天才を自覚したのはいつ?
枡野浩一(以下、枡野) 岩崎さんが初めて「自分は天才だ」と自覚したのはいつだったんですか?
岩崎夏海(以下、岩崎) 6歳か7歳のときですね。印象派のアンリ・ルソーという画家がいるんですけど、その絵を見て、「あ、この人が言おうとしていることはわかるな」っていう感覚を抱いたんですね。それで、家族に「この人はこういうことを描いているんだ」ということを説明したら、全然わかってもらえてなくて。そのときに、ルソーのすごさを理解できる自分は天才なんじゃないかと思ったわけです。
加藤貞顕(以下、加藤) そんなに小さい時に。
岩崎 ルソーの存在を教えてくれたのは母親で、彼女はすばらしい芸術を見つけてくるセンスはたしかにある。でも、自分がいいと思う芸術を、概念的には理解できていなかった。感覚的には「ルソーはすばらしい」ってわかってるんだけど、「なぜ、すばらしいか」がわからないし、説明ができなかった。
加藤 その説明は難しいですよね。普通の人にはできないですよ。アンリ・ルソーはどういう絵を描いているんですか?
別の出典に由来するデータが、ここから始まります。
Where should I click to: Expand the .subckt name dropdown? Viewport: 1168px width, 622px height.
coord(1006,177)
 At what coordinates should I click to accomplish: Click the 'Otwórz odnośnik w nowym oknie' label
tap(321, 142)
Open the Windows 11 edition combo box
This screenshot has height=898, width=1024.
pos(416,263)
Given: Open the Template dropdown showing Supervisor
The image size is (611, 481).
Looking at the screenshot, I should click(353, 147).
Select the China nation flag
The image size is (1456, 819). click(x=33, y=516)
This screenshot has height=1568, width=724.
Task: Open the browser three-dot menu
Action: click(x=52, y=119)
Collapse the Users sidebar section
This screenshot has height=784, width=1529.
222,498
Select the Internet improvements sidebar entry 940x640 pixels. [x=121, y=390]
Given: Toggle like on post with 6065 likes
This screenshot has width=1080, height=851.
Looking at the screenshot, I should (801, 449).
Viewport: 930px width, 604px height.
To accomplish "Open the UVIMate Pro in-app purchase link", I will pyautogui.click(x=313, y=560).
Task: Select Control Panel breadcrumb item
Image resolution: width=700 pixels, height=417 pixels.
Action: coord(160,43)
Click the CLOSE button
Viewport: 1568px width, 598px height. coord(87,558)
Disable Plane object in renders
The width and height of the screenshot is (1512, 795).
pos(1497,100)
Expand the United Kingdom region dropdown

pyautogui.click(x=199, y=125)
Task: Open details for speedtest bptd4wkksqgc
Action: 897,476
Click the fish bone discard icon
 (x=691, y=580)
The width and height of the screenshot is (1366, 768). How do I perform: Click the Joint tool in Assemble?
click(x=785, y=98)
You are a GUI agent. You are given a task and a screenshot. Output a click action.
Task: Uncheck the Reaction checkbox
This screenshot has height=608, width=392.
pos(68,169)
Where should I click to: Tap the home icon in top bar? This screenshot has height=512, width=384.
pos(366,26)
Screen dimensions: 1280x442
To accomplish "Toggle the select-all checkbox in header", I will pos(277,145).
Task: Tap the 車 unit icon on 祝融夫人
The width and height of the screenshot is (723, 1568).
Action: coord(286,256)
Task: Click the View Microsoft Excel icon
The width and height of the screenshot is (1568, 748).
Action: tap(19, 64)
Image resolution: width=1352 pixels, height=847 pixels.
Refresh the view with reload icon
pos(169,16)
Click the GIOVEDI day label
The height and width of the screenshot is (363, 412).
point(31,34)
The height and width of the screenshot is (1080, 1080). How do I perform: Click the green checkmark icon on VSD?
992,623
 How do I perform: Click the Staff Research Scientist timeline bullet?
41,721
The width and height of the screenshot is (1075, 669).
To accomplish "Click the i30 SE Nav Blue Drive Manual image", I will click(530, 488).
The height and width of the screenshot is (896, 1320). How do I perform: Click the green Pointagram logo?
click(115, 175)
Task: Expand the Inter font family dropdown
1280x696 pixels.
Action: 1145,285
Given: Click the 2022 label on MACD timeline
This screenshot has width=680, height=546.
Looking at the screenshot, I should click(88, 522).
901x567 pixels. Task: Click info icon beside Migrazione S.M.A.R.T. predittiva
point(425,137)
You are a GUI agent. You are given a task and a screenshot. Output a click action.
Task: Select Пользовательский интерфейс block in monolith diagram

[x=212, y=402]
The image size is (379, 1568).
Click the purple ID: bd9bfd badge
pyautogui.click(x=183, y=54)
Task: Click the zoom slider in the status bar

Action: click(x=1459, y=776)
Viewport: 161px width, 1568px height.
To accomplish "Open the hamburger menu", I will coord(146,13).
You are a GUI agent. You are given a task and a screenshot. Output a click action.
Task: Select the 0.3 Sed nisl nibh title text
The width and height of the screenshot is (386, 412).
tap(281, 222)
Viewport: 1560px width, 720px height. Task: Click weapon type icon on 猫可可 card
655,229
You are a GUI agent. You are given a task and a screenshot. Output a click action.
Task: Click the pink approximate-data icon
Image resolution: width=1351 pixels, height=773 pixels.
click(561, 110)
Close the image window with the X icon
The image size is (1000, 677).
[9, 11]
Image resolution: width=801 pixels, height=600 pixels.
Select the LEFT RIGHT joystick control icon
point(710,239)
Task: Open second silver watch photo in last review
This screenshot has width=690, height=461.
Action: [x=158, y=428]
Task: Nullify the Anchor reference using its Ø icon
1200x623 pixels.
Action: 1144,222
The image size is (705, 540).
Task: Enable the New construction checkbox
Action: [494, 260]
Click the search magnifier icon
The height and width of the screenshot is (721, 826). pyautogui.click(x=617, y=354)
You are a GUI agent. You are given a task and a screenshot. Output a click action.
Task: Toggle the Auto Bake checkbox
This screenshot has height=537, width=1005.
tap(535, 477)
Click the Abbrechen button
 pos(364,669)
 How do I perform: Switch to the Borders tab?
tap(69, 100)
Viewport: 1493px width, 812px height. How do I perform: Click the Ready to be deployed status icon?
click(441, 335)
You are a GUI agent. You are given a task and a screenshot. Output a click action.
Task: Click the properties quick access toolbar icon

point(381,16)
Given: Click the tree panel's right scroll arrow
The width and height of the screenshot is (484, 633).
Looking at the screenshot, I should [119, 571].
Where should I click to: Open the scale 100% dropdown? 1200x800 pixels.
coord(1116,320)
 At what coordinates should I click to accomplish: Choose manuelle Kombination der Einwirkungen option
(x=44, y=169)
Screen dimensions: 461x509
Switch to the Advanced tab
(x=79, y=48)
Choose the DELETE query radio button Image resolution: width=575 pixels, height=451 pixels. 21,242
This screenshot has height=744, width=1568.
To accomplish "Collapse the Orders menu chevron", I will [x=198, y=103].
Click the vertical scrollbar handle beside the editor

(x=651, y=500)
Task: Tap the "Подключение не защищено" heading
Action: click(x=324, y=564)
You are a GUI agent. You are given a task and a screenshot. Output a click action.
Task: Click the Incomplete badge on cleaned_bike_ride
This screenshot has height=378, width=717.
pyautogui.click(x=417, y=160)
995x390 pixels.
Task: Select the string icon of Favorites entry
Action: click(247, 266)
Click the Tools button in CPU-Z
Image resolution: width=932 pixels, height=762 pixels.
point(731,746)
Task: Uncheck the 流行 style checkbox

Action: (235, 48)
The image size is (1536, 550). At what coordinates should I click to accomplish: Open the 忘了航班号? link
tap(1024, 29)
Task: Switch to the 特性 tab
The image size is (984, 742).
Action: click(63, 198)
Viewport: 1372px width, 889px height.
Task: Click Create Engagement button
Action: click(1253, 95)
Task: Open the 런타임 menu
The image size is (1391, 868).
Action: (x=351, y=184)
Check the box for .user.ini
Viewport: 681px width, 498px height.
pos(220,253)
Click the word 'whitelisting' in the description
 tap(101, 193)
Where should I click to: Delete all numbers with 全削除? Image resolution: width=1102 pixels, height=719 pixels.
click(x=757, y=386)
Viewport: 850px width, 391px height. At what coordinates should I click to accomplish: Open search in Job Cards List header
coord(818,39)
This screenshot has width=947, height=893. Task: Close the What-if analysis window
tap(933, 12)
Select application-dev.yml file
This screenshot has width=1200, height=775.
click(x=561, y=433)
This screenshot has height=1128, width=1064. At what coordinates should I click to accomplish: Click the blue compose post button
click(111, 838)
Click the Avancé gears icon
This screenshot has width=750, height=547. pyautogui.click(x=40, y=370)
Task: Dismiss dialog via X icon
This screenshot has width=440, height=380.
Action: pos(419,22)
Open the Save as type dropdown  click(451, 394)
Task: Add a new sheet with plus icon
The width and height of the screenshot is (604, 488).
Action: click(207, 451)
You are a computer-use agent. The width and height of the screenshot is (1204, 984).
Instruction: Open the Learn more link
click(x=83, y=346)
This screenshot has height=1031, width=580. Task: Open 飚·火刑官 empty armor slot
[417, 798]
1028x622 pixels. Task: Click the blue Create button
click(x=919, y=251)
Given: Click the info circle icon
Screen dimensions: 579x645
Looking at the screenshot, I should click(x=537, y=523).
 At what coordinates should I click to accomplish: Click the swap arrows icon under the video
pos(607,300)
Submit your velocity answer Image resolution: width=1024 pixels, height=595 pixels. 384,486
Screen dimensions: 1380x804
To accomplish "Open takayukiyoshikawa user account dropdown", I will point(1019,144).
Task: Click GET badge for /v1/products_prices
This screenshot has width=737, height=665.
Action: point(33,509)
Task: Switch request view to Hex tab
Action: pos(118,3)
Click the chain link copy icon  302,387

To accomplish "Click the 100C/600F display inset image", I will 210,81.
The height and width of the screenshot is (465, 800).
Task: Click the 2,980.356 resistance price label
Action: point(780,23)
岩崎 たとえば、ライオンが真横から描かれている絵画。一見下手に見えるんだけど、そうじゃなくて、わざとやってるんですよね。
加藤 「真横から描く」というのは、絵に慣れている人たちからすると、カッコいいものではないということですか。
岩崎 そうなんです、絵が下手な人の描き方。でも、絵が下手な人がそう描くってことは、「そこに人間の本性や本質的な何かがあるんじゃないか」ということをルソーは感じて、あえてやっている。とても高度な取り組みなんですよね。